Traditionally, there hasn’t been a huge exposure to IT for youth. How much do you think IT has grown in the last 10 years?

I think it's grown in the sense that more and more people have a breadth of exposure from a young age. On the other hand the industry is changing faster than educators can keep up with it, leaving teachers frustrated because they're behind and students frustrated because they feel like they're learning out of date skills.

When considering study, was IT a well promoted and clearly defined option, or did you fall into the technology industry through experience as your career progressed?

I was lucky to catch the tail-end of the Commodore 64 as a first computer. It forced me to learn a little programming early on, and I kept it up as a hobby throughout my childhood years. The most useful thing I got out of the "IT" curriculum at school was better touch typing! I did take a few Computer Science papers at uni which were good for formalizing a few things but I'd already picked up most of the content over the years.

Do you have trouble hiring/retaining young talent? Do you think that New Zealand's tech training sector is capable of training an adequate number of skilled young people for now/the near future?

Retaining young talent is always going to be difficult in New Zealand given our tradition of OE's and wanderlust. To a certain degree I think businesses just have to accept that hiring young people isn't going to be super productive in the immediate term but there's no real way of avoiding it in the long term. It's as much about being somewhere that people choose to return to after their OE as it is about trying to keep them permanently in the first place.

What do you think can be done to get more young people into IT?

I was lucky in terms of starting with Basic, moving onto C++ and Java, and then ending up in Ruby, in that I got a broad understanding quite naturally alongside the development of web technologies over the last couple of decades.
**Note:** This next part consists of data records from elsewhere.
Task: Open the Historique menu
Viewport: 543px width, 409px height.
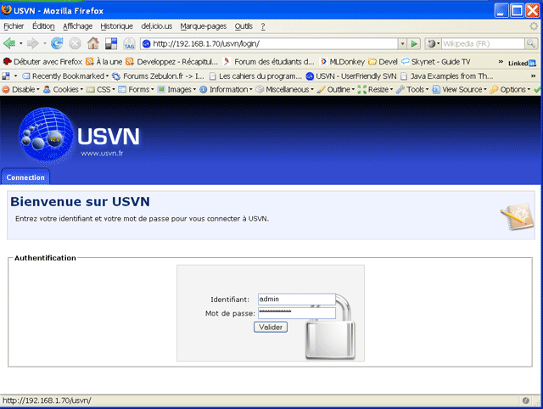Action: point(116,26)
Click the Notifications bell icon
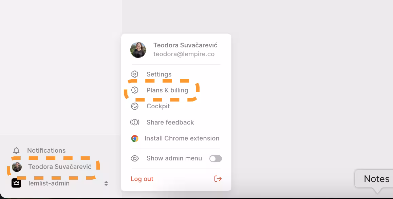 coord(16,151)
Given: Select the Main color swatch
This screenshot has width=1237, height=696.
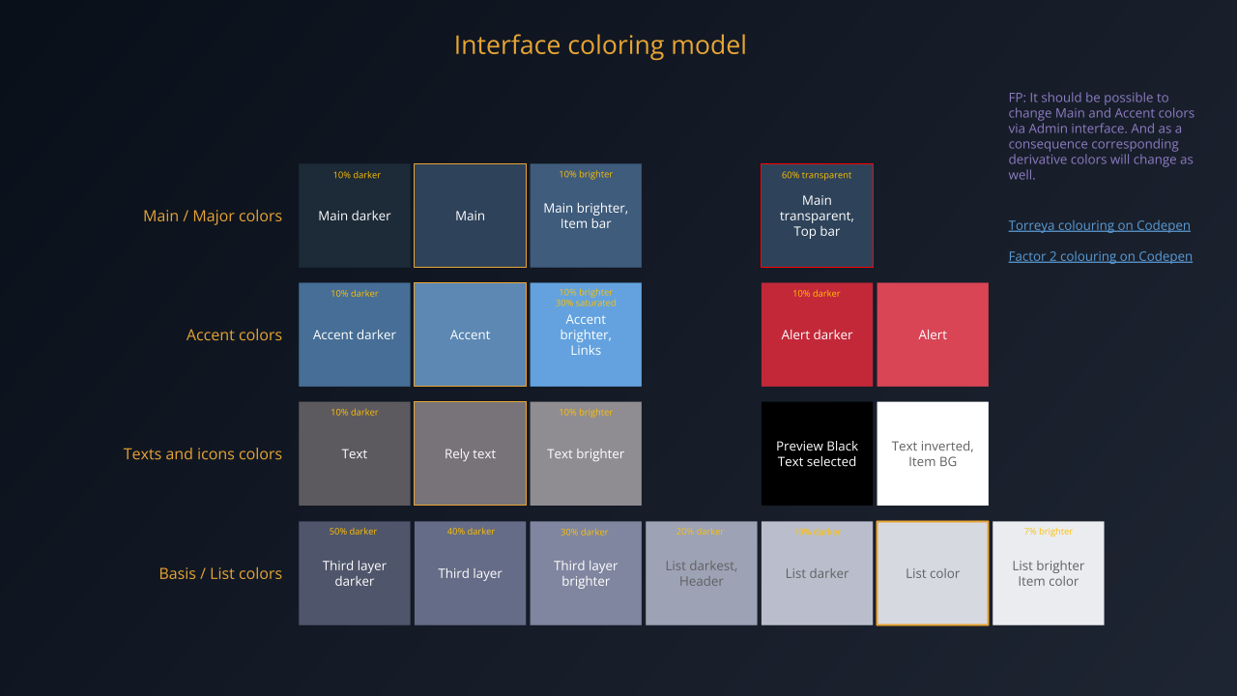Looking at the screenshot, I should (x=470, y=215).
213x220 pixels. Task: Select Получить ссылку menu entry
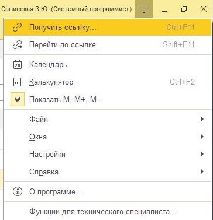tap(108, 27)
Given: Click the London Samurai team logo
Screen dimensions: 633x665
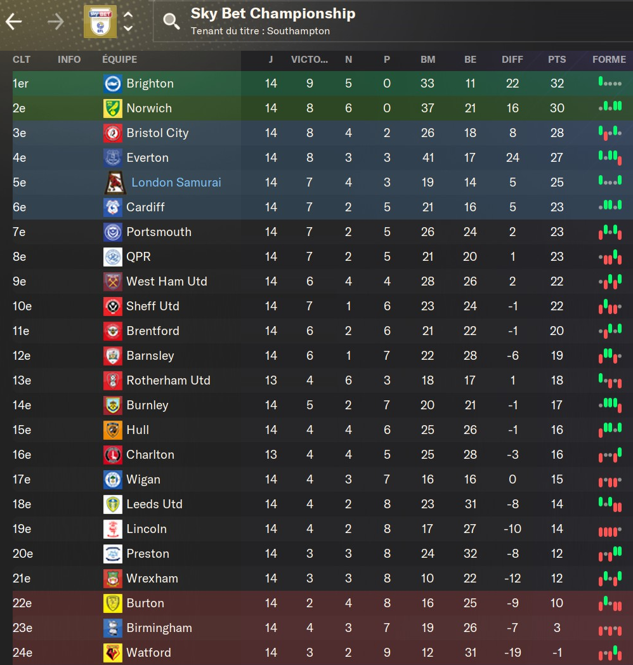Looking at the screenshot, I should pyautogui.click(x=114, y=183).
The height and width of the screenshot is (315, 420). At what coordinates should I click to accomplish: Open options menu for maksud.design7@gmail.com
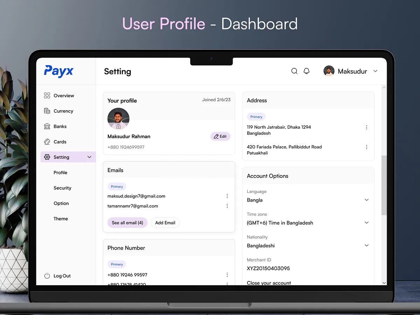[x=227, y=196]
One of the things that I think makes it harder for young people just starting now is that it actually takes quite a bit of setup to be able to start writing simple programs, so the early rewards aren't quite as encouraging.

What key characteristics do you think you have, which has enabled you to be such a successful young achiever?

A mixture of perseverance and comfort with failure while learning from my mistakes really. My first startup attempt just after I finished Uni was a total failure, in large part because I was lacking the leadership and interpersonal skills. Working on those has probably had the biggest effect on my success now.

What are some of your hobbies outside of your work life, and is work-life balance important to you?

Outside of work I mostly read, cook, and game a little. I think balance is very important for any business that's aiming to be around for more than a few years. I've seen too many people burn themselves out by their mid twenties throwing all their energy into a startup. But that's a very personal thing and is largely about self awareness of where you're at mentally - some weeks work doesn't seem like work at all and other weeks it seems terrible. Getting the right balance often means aggressively culling tasks on the difficult weeks and picking them up in the easy ones.

There’s been some recent articles published lately about the importance of studying (uni degree) compared to work experience. What are your thoughts on that?

I think they're two completely different areas. Work experience teaches a breadth of practical skills and working with people while study a lot of formal skills and approaches to more difficult problems. For most day to day development tasks someone with more work experience will probably be better, but there's a pile of computationally complex problems that come up relatively often where someone with formal training is going to have a head start on picking the right solution. I think people should think about where they're headed and what bit of IT interests them the most. If they're really into solving tricky mathematical puzzles then Computer Science might be the route for them; whereas, if they're most excited by building shiny new mobile apps for some social purpose then there's probably a good route to dive in directly.

*This blog is sourced from acquired company Fronde.